Amazing Vintage Photos of Loïe Fuller and the Serpentine Dance

in the 1890s the amazing serpentine dance became popular throughout Europe and the United States. The new dance was created by Loïe Fuller (1862 – 1928). Fuller was a visionary artist whose novel genre of performance combined billowing costumes with dazzling lights and projections to conjure transformative imagery of hypnotic beauty. Born in Chicago, Fuller embarked on an early theatrical career as an actress and singer in vaudeville, stock companies, and burlesque before developing the dance style that made her famous in the early 1890s. Through experiments with silk drapery and colored lights, she evolved her first Serpentine Dance. Thereafter, the genre became known as “serpentine dancing” and was widely imitated.

Her warm reception in Paris during a European tour persuaded Fuller to remain in France and continue her work. A regular performer at the Folies Bergère with works such as Fire Dance, Fuller became the embodiment of the Art Nouveau movement. Fuller’s pioneering work attracted the attention, respect, and friendship of many French artists and scientists, including Jules Chéret, Henri de Toulouse-Lautrec, François-Raoul Larche, Henri-Pierre Roché, Auguste Rodin, Franz von Stuck, Maurice Denis, Thomas Theodor Heine, Koloman Moser, Stéphane Mallarmé, and Marie Curie.

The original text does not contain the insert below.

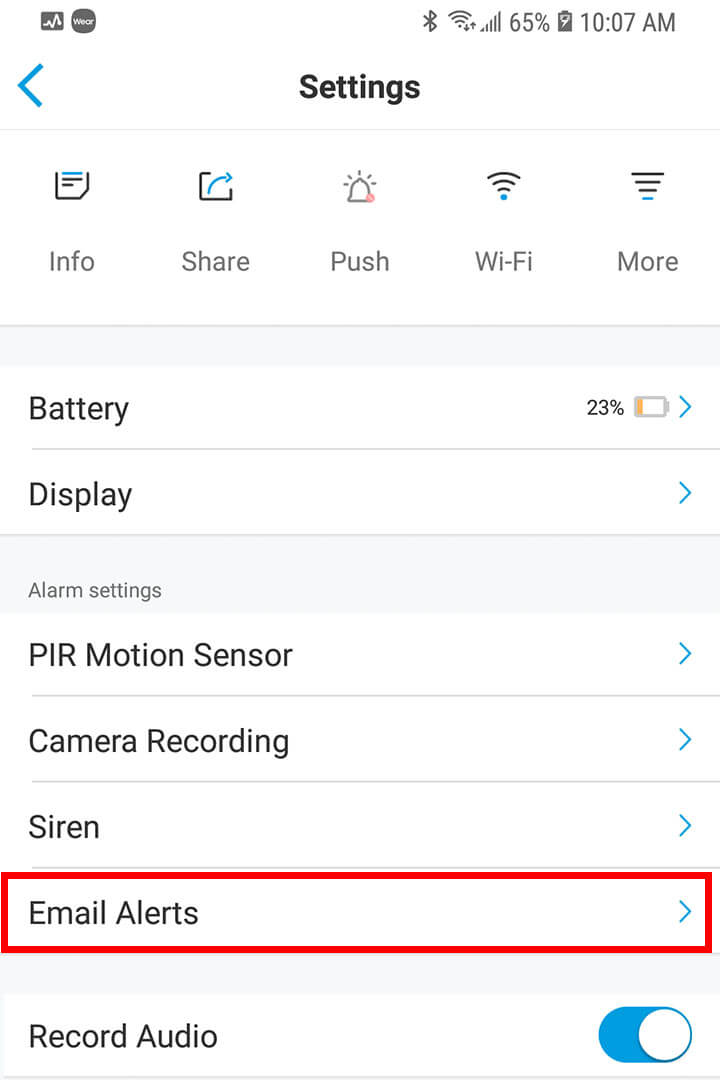Tap the Wi-Fi text label

pos(503,262)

Although they later became rivals, Fuller helped the career of a young Isadora Duncan. Fuller helped Duncan ignite her European career in 1902 by sponsering independent concerts in Vienna and Budapest.

At the turn of the 20th century, Fuller brought dance to the cutting edge of modernity, and her energy and ambition made her one of the most influential American women of her era. Fuller died in Paris, France, on January 2, 1928.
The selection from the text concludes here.